Introduction
Chacun sait que les militaires et les diplomates sont depuis des siècles deux des plus solides piliers de l’État, mais, paradoxalement, ils se sont pendant longtemps constitués en deux mondes assez imperméables l’un à l’autre. Certes, les militaires et les diplomates ont depuis toujours donné des preuves égales de leur entier dévouement à notre pays – que ce soit au roi, à l’empereur ou à la République – mais leurs actions ne se conjuguaient pas toujours, ou si peu, que l’on en venait à dire que les militaires intervenaient quand et là où les diplomates avaient échoué.
De fait, on rencontre peu d’exemples anciens d’une coopération organique des militaires et des diplomates. J’en mentionnerai toutefois quelques-uns à titre de préfiguration historique. Le maréchal d’Huxelles, à la fin du règne de Louis XIV, s’est illustré dans la guerre de Succession de France. Il a conduit les négociations du Traité d’Utrecht (1713) – le premier traité rédigé en français, rappelons-le – d’une façon si habile que le Régent le choisit aussitôt après pour présider le Conseil des affaires étrangères pendant trois ans. Il fut ainsi le premier militaire français à devenir ministre des Affaires étrangères.
À la Révolution, l’expérience se renouvelle avec la nomination du général Dumouriez comme ministre des Affaires étrangères de Louis XVI mais pendant trois mois seulement, avant de partir et de conquérir ses lauriers à Valmy et à Jemmapes (1792).
Sous l’Empire, ce fut Caulaincourt, un autre habile diplomate et un grand soldat, qui réussit cette synthèse. Sous la Restauration, ce fut le général Sébastiani et, sous la monarchie de Juillet, ce fut l’illustre, mais surtout indéboulonnable, maréchal Soult. Après eux, l’histoire diplomatique et l’histoire militaire ont semblé ne plus se croiser souvent. Il y a eu cependant la grande aventure coloniale de la France et les riches épisodes où la canonnière et la diplomatie firent, si j’ose dire, bon ménage. Il suffit de mentionner les figures de Gallieni, de Gouraud et de Lyautey.
Le XXe siècle a totalement modifié la nature des relations entre militaires et diplomates. Rien ne l’a peut-être mieux illustré que cette image du wagon de Rethondes où se sont brutalement imbriquées, de façon intime, la geste militaire et la diplomatie.

Consignes:
1 – Pour chacune des affirmations suivantes, dites si elle concorde avec le texte sur les militaires et les diplomates, en citant les mots qui tranchent : (a) le maréchal d'Huxelles fut le premier militaire français nommé ministre des Affaires étrangères ; (b) Dumouriez resta trois ans ministre des Affaires étrangères de Louis XVI ; (c) le Traité d'Utrecht fut le premier traité rédigé en français.
2 – Écrivez la suite du texte sur les militaires et les diplomates, à partir de sa dernière phrase.

Extrait des données:
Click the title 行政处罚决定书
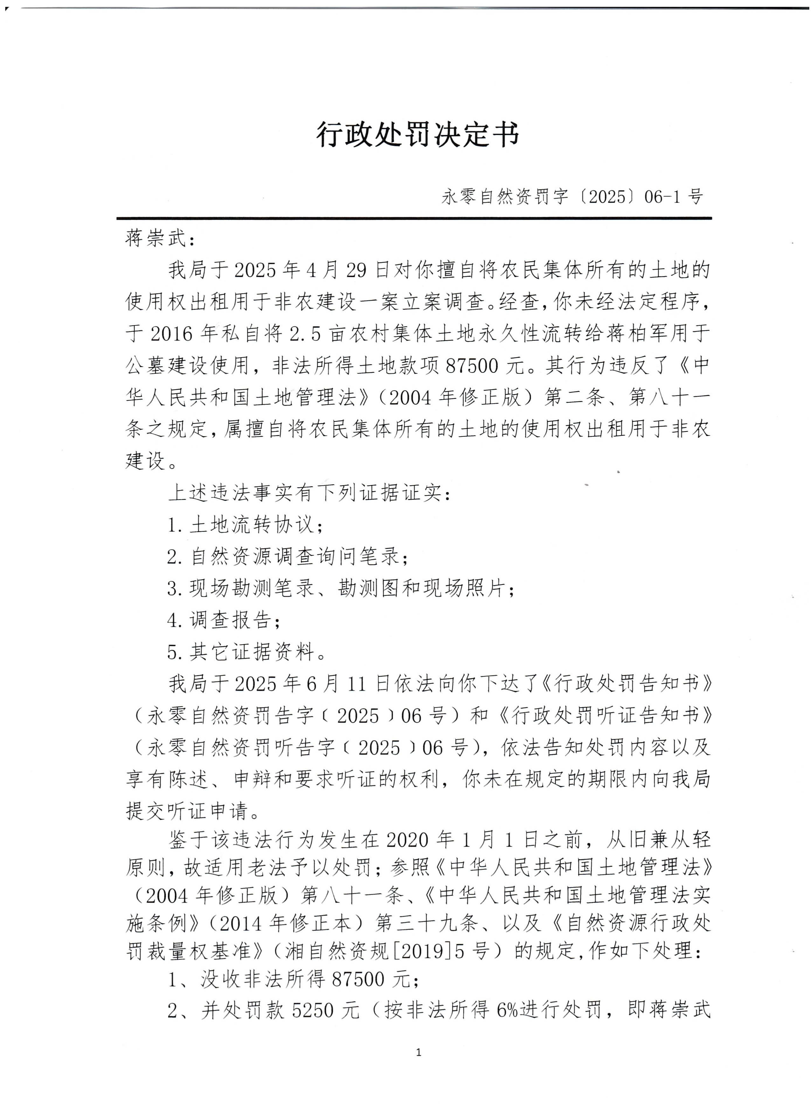(417, 134)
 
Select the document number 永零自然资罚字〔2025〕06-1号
(572, 197)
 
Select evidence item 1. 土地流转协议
(245, 525)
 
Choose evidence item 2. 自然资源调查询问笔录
(287, 557)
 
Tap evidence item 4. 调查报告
(224, 620)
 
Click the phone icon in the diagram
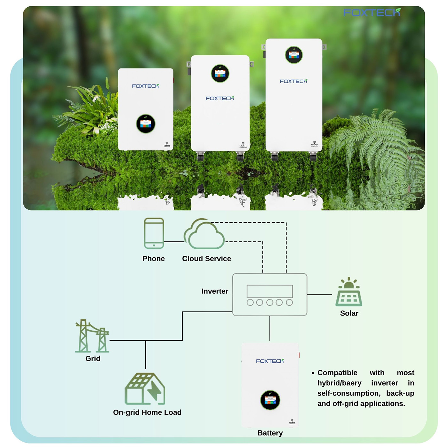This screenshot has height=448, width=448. (154, 233)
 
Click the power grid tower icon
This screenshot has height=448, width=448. (92, 336)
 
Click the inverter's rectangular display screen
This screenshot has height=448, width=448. (270, 291)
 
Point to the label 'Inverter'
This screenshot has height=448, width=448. (215, 291)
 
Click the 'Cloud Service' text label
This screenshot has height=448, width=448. (206, 259)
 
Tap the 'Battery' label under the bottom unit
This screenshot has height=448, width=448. (270, 433)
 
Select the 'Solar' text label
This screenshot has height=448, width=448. (349, 313)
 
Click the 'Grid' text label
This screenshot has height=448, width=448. (93, 359)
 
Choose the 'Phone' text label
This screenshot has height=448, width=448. (154, 259)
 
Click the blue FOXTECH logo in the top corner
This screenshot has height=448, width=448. (372, 12)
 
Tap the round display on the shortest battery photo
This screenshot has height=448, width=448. (146, 124)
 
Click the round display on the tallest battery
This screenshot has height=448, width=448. (294, 55)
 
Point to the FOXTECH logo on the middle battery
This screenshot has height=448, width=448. (220, 98)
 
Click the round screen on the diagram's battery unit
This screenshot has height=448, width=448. (270, 400)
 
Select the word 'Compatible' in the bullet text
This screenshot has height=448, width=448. (337, 373)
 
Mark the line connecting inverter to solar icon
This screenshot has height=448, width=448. (319, 294)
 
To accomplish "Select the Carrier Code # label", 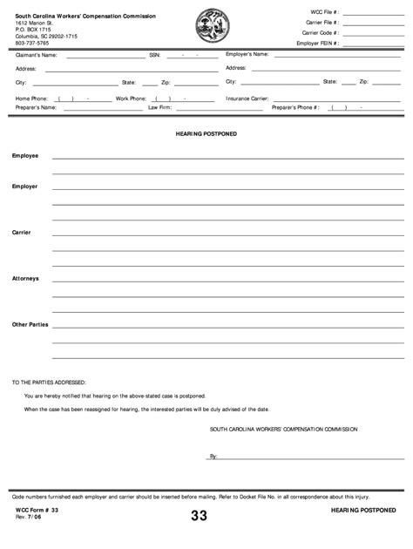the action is [321, 32].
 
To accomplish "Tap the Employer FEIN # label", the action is [318, 43].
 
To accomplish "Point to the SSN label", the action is [154, 55].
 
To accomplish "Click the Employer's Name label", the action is [247, 54].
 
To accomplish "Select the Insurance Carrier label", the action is [247, 98].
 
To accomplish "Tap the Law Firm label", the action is [159, 108].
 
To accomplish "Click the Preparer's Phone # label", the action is [296, 108].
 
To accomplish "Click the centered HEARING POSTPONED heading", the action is [206, 134].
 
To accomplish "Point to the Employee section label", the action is [24, 155].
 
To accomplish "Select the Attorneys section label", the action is [25, 278].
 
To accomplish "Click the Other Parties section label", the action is [30, 324].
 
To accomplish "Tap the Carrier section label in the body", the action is [21, 233].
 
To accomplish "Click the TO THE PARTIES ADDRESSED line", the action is [49, 382].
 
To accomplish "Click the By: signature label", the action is [213, 456].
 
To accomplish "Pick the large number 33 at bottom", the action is [200, 517].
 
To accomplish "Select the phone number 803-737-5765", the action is [32, 43].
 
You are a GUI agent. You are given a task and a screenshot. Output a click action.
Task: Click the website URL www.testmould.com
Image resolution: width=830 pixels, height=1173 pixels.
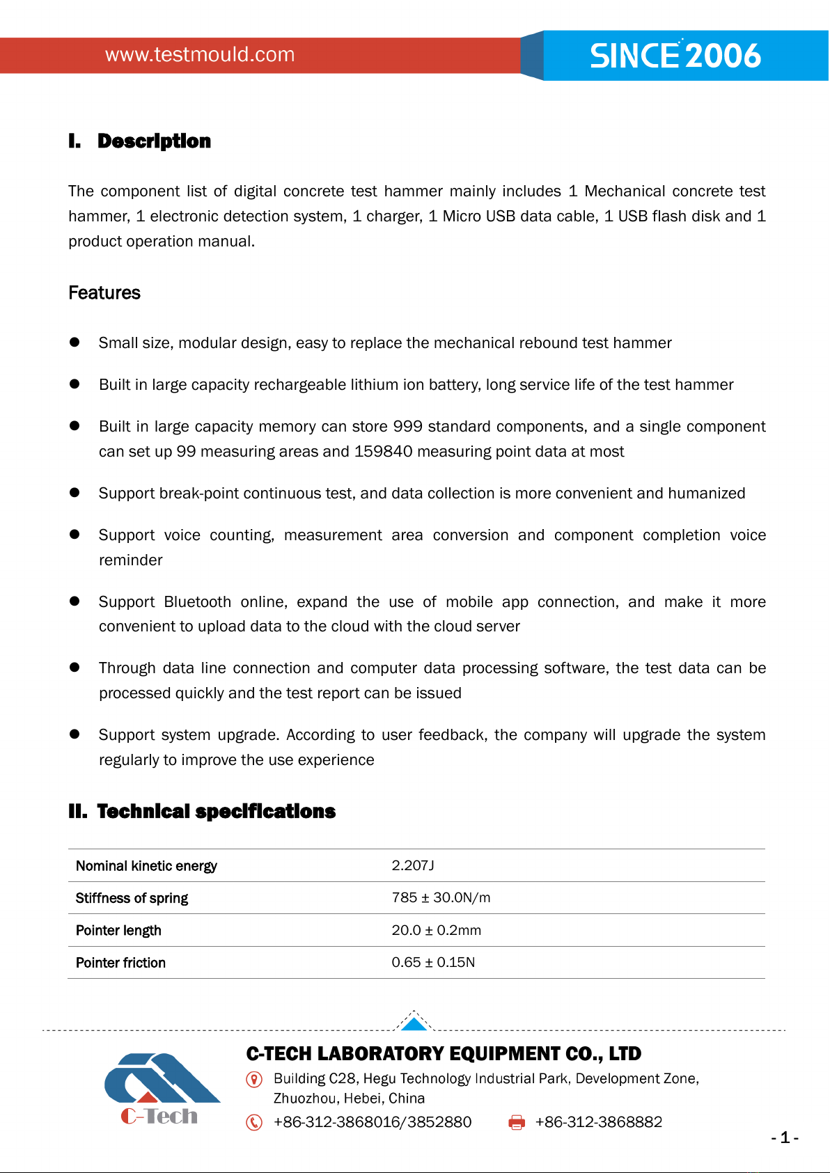pos(200,55)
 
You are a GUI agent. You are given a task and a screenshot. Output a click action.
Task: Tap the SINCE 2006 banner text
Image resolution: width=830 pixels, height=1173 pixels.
pos(675,56)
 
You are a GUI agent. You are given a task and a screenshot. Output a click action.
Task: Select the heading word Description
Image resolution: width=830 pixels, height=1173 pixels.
pos(154,141)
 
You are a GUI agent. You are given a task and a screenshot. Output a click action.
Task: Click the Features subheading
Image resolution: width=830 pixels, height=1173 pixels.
pos(104,293)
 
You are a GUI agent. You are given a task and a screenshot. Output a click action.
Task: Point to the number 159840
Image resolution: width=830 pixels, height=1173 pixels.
pos(383,452)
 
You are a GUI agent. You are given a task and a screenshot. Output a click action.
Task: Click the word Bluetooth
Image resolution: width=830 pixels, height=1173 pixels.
pos(198,602)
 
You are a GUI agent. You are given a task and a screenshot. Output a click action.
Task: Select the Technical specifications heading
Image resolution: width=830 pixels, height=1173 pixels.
pos(216,812)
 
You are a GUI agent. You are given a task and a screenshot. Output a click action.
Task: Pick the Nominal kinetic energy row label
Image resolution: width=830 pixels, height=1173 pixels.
pos(146,866)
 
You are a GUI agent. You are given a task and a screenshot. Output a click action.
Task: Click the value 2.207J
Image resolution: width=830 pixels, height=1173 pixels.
pos(413,865)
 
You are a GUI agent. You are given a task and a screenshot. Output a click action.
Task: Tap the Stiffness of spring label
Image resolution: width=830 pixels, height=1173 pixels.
pos(132,898)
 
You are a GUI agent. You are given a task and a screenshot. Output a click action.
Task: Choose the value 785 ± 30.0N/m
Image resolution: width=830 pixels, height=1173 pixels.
pos(441,898)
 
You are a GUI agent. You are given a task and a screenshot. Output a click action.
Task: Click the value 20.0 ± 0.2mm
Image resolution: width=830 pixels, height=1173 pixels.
pos(436,931)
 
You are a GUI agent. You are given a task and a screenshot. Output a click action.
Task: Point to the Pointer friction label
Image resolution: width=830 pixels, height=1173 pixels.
pos(120,963)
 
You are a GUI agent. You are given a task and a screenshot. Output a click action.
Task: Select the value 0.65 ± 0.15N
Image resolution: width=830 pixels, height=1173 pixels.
pos(433,963)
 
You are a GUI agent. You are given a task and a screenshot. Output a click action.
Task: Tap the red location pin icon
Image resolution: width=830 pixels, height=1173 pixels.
pos(255,1080)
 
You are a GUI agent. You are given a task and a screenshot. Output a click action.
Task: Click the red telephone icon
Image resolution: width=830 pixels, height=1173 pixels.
pos(255,1122)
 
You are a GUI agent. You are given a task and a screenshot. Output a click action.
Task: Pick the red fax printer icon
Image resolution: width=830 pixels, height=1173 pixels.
pos(517,1122)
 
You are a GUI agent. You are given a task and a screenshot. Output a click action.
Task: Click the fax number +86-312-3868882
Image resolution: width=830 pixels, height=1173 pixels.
pos(598,1122)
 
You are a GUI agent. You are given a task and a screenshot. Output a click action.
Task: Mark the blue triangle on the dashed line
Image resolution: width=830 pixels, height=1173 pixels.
pos(414,1024)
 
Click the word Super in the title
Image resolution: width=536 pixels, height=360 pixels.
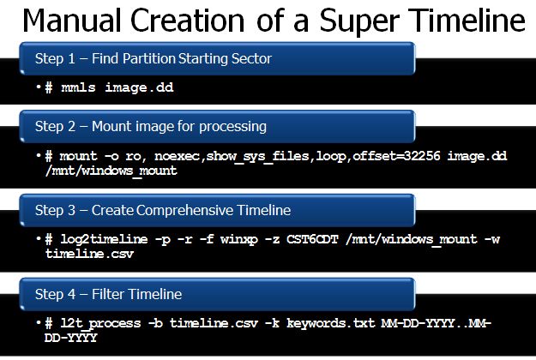coord(359,21)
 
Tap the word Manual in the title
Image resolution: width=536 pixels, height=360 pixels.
coord(72,21)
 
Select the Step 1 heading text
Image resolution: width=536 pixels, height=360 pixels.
coord(154,59)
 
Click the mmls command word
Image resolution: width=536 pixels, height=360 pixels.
coord(78,87)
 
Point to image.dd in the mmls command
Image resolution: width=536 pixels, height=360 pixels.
coord(139,87)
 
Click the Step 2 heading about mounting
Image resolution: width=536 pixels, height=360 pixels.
coord(151,127)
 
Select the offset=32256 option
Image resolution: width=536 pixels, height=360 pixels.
coord(396,156)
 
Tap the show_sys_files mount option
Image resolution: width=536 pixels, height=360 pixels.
coord(258,157)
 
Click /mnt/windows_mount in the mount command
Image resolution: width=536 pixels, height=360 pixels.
coord(111,171)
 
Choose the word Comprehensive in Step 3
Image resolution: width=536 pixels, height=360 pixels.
coord(184,210)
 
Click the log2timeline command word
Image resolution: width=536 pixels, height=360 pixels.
coord(104,239)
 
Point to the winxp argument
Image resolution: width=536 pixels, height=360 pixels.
coord(239,239)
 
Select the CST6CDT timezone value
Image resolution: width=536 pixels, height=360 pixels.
coord(312,239)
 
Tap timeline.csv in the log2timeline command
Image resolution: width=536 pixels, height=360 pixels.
coord(89,254)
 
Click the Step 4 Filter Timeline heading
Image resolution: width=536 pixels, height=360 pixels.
coord(108,294)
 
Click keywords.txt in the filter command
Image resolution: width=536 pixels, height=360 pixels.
coord(330,323)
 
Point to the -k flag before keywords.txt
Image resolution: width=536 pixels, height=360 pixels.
coord(273,323)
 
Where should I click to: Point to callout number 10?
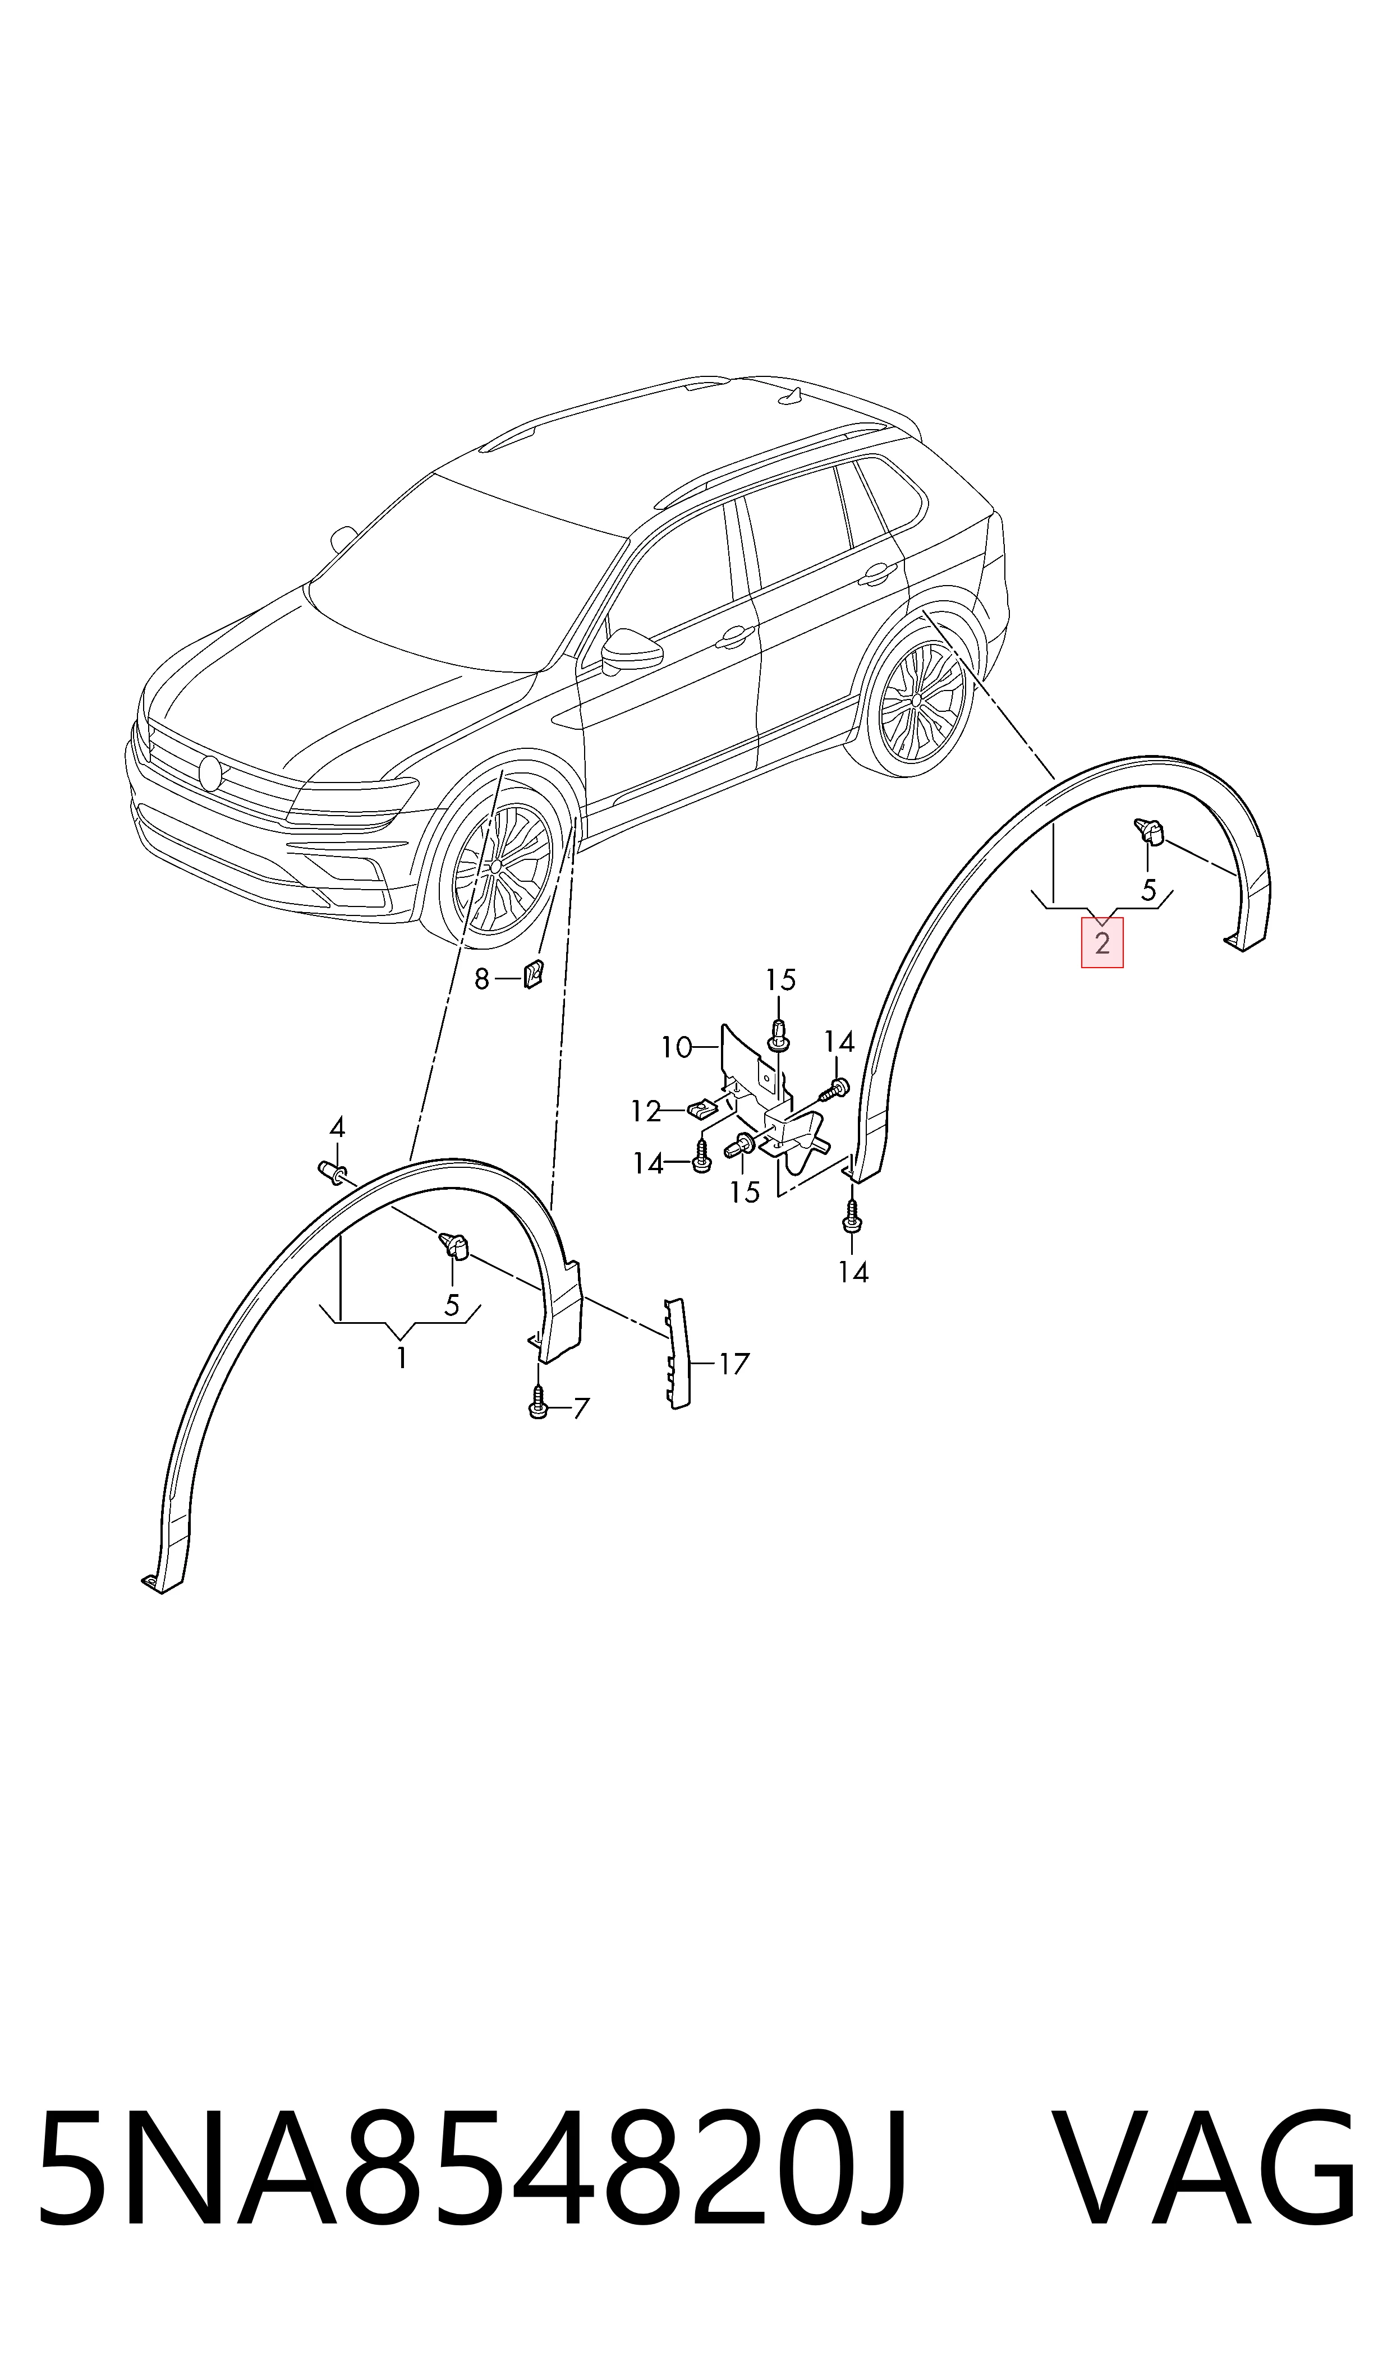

Réponses:
1 –
(a) Oui : « Il fut ainsi le premier militaire français à devenir ministre des Affaires étrangères. »
(b) Non : « pendant trois mois seulement ».
(c) Oui : « le premier traité rédigé en français ».

2 –
Ce bref rappel de cet arrière-plan historique souligne combien le thème de notre colloque aujourd’hui est moderne. Pour chacun de nous, il va de soi que militaires et diplomates agissent de façon solidaire et coordonnée, et qu’ils ne peuvent agir autrement, y compris pour faire face aux défis du futur. J’ajoute que, rarement, notre Société, qui est une société d’histoire, n’a consacré un colloque à des questions aussi sensibles et aussi actuelles, ainsi qu’en témoignent les prises de parole publiques récentes des plus hautes autorités de l’État, parmi lesquelles certaines des personnes qui vont intervenir dans notre colloque.
Notre colloque va se dérouler selon quatre lignes directrices, en insistant cette fois sur les aspects fonctionnels davantage qu’institutionnels du sujet que nous voulons traiter. La première ligne consiste à faire systématiquement dialoguer, sur chacun des sujets abordés, un militaire et un diplomate. D’où l’organisation de cette journée en une succession de « panels ». Pour chacun d’eux, après les propos tenus par les deux intervenants, une place sera faite à un court débat avec l’assistance.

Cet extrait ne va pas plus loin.